Statsパネルは「作業の記録板」
Claude Codeを使っていると、自分がどれくらいのやり取りをしたのか、どれくらいの分量を処理させたのかが気になってきます。「Stats」は英語で statistics(統計)の略で、Statsパネルはそうした利用状況の数字をまとめて表示してくれる画面のことを指します。
身近な例えでいうと、スマホの「バッテリー使用状況」や「スクリーンタイム」の画面に近い感覚です。普段は意識しなくても動いてくれるけれど、「今月やけに減りが早いな」と思ったときに開くと、どのアプリがどれだけ使ったのかが一覧で見える。あの画面と同じ役割を、AIとの作業に対して果たしてくれるものだと考えるとイメージしやすいと思います。
なぜ数字を見る必要があるのか
正直なところ、最初のうちは「動いてるからいいじゃん」と思いがちです。私も最初はそうでした。ただ、AIとのやり取りは目に見えないところで積み上がっていくので、気づいたときには「あれ、思ったより使ってた」となりやすい。

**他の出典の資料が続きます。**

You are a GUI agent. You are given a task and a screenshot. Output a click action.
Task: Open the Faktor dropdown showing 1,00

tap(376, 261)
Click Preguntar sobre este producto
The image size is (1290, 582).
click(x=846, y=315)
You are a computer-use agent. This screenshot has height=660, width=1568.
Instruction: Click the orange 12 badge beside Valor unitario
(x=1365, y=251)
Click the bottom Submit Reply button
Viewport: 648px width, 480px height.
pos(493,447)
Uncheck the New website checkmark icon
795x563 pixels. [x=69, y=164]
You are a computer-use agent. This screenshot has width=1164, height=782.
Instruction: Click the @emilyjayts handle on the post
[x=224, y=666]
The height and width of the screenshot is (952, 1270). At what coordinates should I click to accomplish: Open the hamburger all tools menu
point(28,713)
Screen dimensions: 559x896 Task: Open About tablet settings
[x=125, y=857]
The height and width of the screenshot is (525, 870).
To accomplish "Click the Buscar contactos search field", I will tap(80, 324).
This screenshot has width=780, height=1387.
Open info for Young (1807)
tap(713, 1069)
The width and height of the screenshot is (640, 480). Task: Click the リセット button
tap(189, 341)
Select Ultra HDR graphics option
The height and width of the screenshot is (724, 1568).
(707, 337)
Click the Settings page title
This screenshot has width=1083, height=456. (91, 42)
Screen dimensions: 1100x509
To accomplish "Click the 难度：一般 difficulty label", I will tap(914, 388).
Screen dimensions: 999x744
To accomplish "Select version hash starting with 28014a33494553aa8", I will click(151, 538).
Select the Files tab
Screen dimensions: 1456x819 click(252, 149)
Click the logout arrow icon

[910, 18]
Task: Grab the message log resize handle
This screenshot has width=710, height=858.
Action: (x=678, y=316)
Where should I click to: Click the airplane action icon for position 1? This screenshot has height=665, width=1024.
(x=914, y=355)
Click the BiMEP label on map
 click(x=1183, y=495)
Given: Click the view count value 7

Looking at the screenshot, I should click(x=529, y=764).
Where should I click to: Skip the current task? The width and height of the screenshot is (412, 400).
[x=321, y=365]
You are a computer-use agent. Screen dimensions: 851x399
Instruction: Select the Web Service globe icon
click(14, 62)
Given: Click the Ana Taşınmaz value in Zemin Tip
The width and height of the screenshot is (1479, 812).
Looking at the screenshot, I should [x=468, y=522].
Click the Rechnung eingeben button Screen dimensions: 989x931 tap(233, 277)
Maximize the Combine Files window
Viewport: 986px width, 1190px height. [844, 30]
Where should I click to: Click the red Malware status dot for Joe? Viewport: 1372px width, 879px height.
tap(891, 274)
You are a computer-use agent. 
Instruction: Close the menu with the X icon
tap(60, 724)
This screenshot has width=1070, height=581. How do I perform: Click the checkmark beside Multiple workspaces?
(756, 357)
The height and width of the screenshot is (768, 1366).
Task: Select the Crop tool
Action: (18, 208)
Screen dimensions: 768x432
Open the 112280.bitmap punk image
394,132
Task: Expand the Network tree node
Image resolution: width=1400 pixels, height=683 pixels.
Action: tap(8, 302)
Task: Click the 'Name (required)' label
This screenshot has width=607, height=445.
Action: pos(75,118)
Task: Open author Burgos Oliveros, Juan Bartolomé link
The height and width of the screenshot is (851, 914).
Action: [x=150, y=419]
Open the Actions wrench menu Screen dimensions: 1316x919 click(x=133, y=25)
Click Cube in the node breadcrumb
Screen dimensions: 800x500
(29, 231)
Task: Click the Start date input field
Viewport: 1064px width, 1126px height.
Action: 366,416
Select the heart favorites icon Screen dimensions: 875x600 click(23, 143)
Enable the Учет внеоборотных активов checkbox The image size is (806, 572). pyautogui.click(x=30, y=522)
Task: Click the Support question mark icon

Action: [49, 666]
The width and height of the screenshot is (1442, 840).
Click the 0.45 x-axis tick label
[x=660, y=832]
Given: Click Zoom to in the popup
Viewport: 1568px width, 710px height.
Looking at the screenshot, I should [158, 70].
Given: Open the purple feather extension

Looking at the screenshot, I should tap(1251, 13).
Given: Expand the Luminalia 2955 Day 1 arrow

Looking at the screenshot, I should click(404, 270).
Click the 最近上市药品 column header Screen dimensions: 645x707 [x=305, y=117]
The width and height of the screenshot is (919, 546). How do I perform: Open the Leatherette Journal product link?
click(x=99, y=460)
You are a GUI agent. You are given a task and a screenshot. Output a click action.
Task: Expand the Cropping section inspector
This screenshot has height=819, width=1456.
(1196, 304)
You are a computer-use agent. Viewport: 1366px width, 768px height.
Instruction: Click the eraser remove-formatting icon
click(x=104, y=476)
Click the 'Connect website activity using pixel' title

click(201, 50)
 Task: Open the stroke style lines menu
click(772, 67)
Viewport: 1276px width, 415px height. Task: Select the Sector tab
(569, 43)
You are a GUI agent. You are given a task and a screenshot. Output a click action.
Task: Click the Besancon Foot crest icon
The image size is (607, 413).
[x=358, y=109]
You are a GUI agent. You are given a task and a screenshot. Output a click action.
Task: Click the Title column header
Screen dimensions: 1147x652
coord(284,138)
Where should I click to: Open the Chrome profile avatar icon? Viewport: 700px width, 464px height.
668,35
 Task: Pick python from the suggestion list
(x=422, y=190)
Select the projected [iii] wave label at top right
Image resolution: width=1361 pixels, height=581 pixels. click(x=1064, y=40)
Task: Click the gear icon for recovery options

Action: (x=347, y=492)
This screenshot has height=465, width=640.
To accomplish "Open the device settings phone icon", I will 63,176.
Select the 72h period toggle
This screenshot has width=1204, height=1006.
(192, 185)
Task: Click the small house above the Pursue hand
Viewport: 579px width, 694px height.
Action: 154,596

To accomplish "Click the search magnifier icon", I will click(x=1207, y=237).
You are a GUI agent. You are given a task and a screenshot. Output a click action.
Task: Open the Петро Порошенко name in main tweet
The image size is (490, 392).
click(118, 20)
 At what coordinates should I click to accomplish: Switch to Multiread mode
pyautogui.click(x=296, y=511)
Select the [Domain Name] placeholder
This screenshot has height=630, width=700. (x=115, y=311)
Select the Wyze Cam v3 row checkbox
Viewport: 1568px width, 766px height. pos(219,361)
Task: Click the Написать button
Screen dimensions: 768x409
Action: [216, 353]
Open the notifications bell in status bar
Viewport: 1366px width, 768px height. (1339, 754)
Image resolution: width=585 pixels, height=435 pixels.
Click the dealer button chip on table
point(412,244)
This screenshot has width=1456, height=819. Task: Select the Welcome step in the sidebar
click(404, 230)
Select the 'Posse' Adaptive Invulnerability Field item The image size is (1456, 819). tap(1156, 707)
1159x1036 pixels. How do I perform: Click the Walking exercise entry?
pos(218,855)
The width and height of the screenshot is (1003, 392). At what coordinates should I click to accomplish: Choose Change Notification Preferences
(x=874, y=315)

ここで効いてくるのが、状況を数字で確認する習慣です。数字を見ておくと、次のようなことに気づけます。
- 今のやり方が効率的なのか、それとも無駄な往復が多いのか
- 特定の作業だけ極端にコストがかかっていないか
- 使い方を変えたときに、実際に改善したのかどうか
感覚だけで「なんとなく重い気がする」と言っているうちは改善しづらいのですが、数字が出た瞬間に「じゃあここを削ろう」という具体的な話にできます。
ダイエットの体重計に近い
もうひとつ例えるなら、ダイエットにおける体重計です。体重計に乗らなくても痩せる人はいますが、多くの人は数字を見ることで初めて「昨日の夜食はまずかった」と自覚します。Statsパネルもこれと同じで、見ること自体が何かを直してくれるわけではありません。ただ、見る習慣があるだけで、自分の作業パターンの癖に気づきやすくなります。
見るときのコツ
数字を見始めると、逆に数字が気になりすぎて手が止まることがあります。これは本末転倒なので、おすすめは「区切りのタイミングで見る」やり方です。ひとつの機能を作り終えたとき、その日の作業を終えるとき、そういう節目でだけ開く。
そして、絶対値そのものより変化を見るほうが役に立ちます。「先週と比べて増えたのか減ったのか」「やり方を変えてから数字はどう動いたか」。単発の数字は多いのか少ないのか判断できませんが、並べて比べれば意味が出てきます。
初心者がつまずきやすいところ
よくあるのが、数字が大きいこと自体を悪だと思ってしまうパターンです。大きな機能を作れば、当然やり取りの量も増えます。問題なのは「成果に見合わない大きさ」であって、大きさそのものではありません。
もうひとつは、数字を見て落ち込んで終わってしまうこと。せっかく可視化したのだから、「次はどこを変えるか」まで一歩踏み込むと、ようやく意味のある使い方になります。たとえば同じ質問を何度も繰り返していたなら、指示の出し方を最初にまとめておく、といった具合です。
まず何をすればいいか
難しく考えず、一度開いて眺めてみるのが早いです。何が表示されているかを一通り目で追い、「これは自分の何を表している数字なんだろう」と考えてみる。それだけで、次に開いたときの見え方がだいぶ変わります。
継続して記録していくと、自分なりの「いつもの数字」が分かってきます。その基準ができた後は、そこから外れたときにすぐ気づけるようになる。これが、この手のパネルを使ううえでいちばん大きなメリットだと思います。